With nothing added or left out, output the listing that follows.
Provided data section start
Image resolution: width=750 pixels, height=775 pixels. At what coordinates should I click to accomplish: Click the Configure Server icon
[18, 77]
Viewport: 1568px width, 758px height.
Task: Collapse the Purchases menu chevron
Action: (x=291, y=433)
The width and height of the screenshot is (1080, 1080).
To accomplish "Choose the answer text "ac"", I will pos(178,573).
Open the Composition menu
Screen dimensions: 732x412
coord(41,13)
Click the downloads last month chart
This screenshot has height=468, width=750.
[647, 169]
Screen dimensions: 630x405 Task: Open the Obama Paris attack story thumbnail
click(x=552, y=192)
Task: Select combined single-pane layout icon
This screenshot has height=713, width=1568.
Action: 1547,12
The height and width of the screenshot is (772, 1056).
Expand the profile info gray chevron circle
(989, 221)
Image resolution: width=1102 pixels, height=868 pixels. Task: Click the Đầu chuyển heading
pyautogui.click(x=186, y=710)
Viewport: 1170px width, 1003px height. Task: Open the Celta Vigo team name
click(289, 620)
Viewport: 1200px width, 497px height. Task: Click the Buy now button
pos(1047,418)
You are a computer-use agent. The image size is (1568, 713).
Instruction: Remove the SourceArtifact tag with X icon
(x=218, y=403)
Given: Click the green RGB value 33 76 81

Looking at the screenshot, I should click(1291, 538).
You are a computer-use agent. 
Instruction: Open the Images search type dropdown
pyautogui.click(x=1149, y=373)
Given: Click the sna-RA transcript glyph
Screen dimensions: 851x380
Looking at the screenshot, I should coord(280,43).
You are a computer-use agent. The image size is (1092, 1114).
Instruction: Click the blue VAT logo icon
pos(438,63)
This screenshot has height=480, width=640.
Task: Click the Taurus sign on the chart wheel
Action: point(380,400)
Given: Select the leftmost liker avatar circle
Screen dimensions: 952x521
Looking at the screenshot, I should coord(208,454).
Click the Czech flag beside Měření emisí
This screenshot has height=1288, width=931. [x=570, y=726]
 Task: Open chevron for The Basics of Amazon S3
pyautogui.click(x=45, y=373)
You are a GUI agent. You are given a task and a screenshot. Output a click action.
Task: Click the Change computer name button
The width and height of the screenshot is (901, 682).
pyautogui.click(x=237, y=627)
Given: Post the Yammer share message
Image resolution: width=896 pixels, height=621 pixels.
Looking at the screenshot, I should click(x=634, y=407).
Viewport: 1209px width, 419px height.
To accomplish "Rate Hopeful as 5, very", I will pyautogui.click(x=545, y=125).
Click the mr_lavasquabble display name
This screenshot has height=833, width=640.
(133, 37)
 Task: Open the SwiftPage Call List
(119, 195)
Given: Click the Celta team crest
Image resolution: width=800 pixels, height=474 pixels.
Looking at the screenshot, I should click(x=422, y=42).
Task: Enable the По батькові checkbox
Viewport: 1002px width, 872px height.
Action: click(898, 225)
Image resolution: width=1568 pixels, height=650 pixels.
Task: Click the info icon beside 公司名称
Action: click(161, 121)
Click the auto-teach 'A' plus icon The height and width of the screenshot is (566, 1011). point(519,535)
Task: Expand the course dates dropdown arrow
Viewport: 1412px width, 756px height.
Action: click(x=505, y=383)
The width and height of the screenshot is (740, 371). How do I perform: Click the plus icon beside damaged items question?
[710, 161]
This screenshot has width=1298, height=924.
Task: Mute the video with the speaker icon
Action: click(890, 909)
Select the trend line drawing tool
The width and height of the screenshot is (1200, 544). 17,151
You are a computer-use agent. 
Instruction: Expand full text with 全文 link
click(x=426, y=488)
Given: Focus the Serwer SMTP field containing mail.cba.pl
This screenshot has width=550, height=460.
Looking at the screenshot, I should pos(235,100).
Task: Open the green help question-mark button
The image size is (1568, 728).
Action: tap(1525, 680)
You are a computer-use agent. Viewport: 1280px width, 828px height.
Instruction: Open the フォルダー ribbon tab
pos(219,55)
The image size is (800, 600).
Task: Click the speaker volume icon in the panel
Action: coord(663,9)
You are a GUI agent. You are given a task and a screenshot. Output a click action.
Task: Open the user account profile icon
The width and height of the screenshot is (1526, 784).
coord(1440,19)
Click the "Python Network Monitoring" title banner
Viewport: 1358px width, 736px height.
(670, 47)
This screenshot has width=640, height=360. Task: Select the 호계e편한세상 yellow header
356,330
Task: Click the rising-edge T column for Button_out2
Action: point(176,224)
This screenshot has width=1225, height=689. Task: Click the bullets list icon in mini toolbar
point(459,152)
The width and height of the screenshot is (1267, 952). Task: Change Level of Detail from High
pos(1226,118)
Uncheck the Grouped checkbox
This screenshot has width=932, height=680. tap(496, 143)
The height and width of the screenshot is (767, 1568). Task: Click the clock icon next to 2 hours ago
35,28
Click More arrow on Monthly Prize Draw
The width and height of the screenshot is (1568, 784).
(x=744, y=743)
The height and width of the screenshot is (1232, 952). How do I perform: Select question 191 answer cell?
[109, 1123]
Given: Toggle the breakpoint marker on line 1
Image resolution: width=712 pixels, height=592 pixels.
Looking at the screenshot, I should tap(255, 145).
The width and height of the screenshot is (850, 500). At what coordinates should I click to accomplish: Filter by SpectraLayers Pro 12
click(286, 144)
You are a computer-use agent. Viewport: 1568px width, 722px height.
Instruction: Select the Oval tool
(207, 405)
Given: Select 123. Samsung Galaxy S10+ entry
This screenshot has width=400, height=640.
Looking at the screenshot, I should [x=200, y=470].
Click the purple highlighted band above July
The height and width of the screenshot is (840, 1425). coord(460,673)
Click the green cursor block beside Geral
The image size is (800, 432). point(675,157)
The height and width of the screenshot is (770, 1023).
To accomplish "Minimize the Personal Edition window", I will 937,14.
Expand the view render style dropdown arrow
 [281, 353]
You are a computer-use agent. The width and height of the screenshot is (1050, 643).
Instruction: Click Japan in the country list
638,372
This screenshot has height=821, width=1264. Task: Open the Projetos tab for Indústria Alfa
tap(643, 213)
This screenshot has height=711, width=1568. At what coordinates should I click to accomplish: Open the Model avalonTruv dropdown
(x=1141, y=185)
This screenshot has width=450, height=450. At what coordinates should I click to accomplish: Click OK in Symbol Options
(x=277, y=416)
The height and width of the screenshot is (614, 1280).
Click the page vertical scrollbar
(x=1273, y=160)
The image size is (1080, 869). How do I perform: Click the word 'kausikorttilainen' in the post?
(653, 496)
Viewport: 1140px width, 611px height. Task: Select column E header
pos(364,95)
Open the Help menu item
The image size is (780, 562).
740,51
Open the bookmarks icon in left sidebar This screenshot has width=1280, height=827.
Provided data section end
Your response
Image resolution: width=750 pixels, height=775 pixels. At what coordinates should I click to accomplish: Click the Configure Server icon
[18, 77]
Viewport: 1568px width, 758px height.
Task: Collapse the Purchases menu chevron
Action: (x=291, y=433)
The width and height of the screenshot is (1080, 1080).
To accomplish "Choose the answer text "ac"", I will pos(178,573).
Open the Composition menu
Screen dimensions: 732x412
coord(41,13)
Click the downloads last month chart
This screenshot has height=468, width=750.
[647, 169]
Screen dimensions: 630x405 Task: Open the Obama Paris attack story thumbnail
click(x=552, y=192)
Task: Select combined single-pane layout icon
This screenshot has height=713, width=1568.
Action: 1547,12
The height and width of the screenshot is (772, 1056).
Expand the profile info gray chevron circle
(989, 221)
Image resolution: width=1102 pixels, height=868 pixels. Task: Click the Đầu chuyển heading
pyautogui.click(x=186, y=710)
Viewport: 1170px width, 1003px height. Task: Open the Celta Vigo team name
click(289, 620)
Viewport: 1200px width, 497px height. Task: Click the Buy now button
pos(1047,418)
You are a computer-use agent. The image size is (1568, 713).
Instruction: Remove the SourceArtifact tag with X icon
(x=218, y=403)
Given: Click the green RGB value 33 76 81

Looking at the screenshot, I should click(1291, 538).
You are a computer-use agent. 
Instruction: Open the Images search type dropdown
pyautogui.click(x=1149, y=373)
Given: Click the sna-RA transcript glyph
Screen dimensions: 851x380
Looking at the screenshot, I should coord(280,43).
You are a computer-use agent. The image size is (1092, 1114).
Instruction: Click the blue VAT logo icon
pos(438,63)
This screenshot has height=480, width=640.
Task: Click the Taurus sign on the chart wheel
Action: point(380,400)
Given: Select the leftmost liker avatar circle
Screen dimensions: 952x521
Looking at the screenshot, I should coord(208,454).
Click the Czech flag beside Měření emisí
This screenshot has height=1288, width=931. [x=570, y=726]
 Task: Open chevron for The Basics of Amazon S3
pyautogui.click(x=45, y=373)
You are a GUI agent. You are given a task and a screenshot. Output a click action.
Task: Click the Change computer name button
The width and height of the screenshot is (901, 682).
pyautogui.click(x=237, y=627)
Given: Post the Yammer share message
Image resolution: width=896 pixels, height=621 pixels.
Looking at the screenshot, I should click(x=634, y=407).
Viewport: 1209px width, 419px height.
To accomplish "Rate Hopeful as 5, very", I will pyautogui.click(x=545, y=125).
Click the mr_lavasquabble display name
This screenshot has height=833, width=640.
(133, 37)
 Task: Open the SwiftPage Call List
(119, 195)
Given: Click the Celta team crest
Image resolution: width=800 pixels, height=474 pixels.
Looking at the screenshot, I should click(x=422, y=42).
Task: Enable the По батькові checkbox
Viewport: 1002px width, 872px height.
Action: click(898, 225)
Image resolution: width=1568 pixels, height=650 pixels.
Task: Click the info icon beside 公司名称
Action: click(161, 121)
Click the auto-teach 'A' plus icon The height and width of the screenshot is (566, 1011). point(519,535)
Task: Expand the course dates dropdown arrow
Viewport: 1412px width, 756px height.
Action: click(x=505, y=383)
The width and height of the screenshot is (740, 371). How do I perform: Click the plus icon beside damaged items question?
[710, 161]
This screenshot has width=1298, height=924.
Task: Mute the video with the speaker icon
Action: click(890, 909)
Select the trend line drawing tool
The width and height of the screenshot is (1200, 544). 17,151
You are a computer-use agent. 
Instruction: Expand full text with 全文 link
click(x=426, y=488)
Given: Focus the Serwer SMTP field containing mail.cba.pl
This screenshot has width=550, height=460.
Looking at the screenshot, I should pos(235,100).
Task: Open the green help question-mark button
The image size is (1568, 728).
Action: tap(1525, 680)
You are a computer-use agent. Viewport: 1280px width, 828px height.
Instruction: Open the フォルダー ribbon tab
pos(219,55)
The image size is (800, 600).
Task: Click the speaker volume icon in the panel
Action: coord(663,9)
You are a GUI agent. You are given a task and a screenshot. Output a click action.
Task: Open the user account profile icon
The width and height of the screenshot is (1526, 784).
coord(1440,19)
Click the "Python Network Monitoring" title banner
Viewport: 1358px width, 736px height.
(670, 47)
This screenshot has width=640, height=360. Task: Select the 호계e편한세상 yellow header
356,330
Task: Click the rising-edge T column for Button_out2
Action: point(176,224)
This screenshot has width=1225, height=689. Task: Click the bullets list icon in mini toolbar
point(459,152)
The width and height of the screenshot is (1267, 952). Task: Change Level of Detail from High
pos(1226,118)
Uncheck the Grouped checkbox
This screenshot has width=932, height=680. tap(496, 143)
The height and width of the screenshot is (767, 1568). Task: Click the clock icon next to 2 hours ago
35,28
Click More arrow on Monthly Prize Draw
The width and height of the screenshot is (1568, 784).
(x=744, y=743)
The height and width of the screenshot is (1232, 952). How do I perform: Select question 191 answer cell?
[109, 1123]
Given: Toggle the breakpoint marker on line 1
Image resolution: width=712 pixels, height=592 pixels.
Looking at the screenshot, I should tap(255, 145).
The width and height of the screenshot is (850, 500). At what coordinates should I click to accomplish: Filter by SpectraLayers Pro 12
click(286, 144)
You are a computer-use agent. Viewport: 1568px width, 722px height.
Instruction: Select the Oval tool
(207, 405)
Given: Select 123. Samsung Galaxy S10+ entry
This screenshot has width=400, height=640.
Looking at the screenshot, I should [x=200, y=470].
Click the purple highlighted band above July
The height and width of the screenshot is (840, 1425). coord(460,673)
Click the green cursor block beside Geral
The image size is (800, 432). point(675,157)
The height and width of the screenshot is (770, 1023).
To accomplish "Minimize the Personal Edition window", I will 937,14.
Expand the view render style dropdown arrow
 [281, 353]
You are a computer-use agent. The width and height of the screenshot is (1050, 643).
Instruction: Click Japan in the country list
638,372
This screenshot has height=821, width=1264. Task: Open the Projetos tab for Indústria Alfa
tap(643, 213)
This screenshot has height=711, width=1568. At what coordinates should I click to accomplish: Open the Model avalonTruv dropdown
(x=1141, y=185)
This screenshot has width=450, height=450. At what coordinates should I click to accomplish: Click OK in Symbol Options
(x=277, y=416)
The height and width of the screenshot is (614, 1280).
Click the page vertical scrollbar
(x=1273, y=160)
The image size is (1080, 869). How do I perform: Click the word 'kausikorttilainen' in the post?
(653, 496)
Viewport: 1140px width, 611px height. Task: Select column E header
pos(364,95)
Open the Help menu item
The image size is (780, 562).
740,51
Open the bookmarks icon in left sidebar This screenshot has width=1280, height=827.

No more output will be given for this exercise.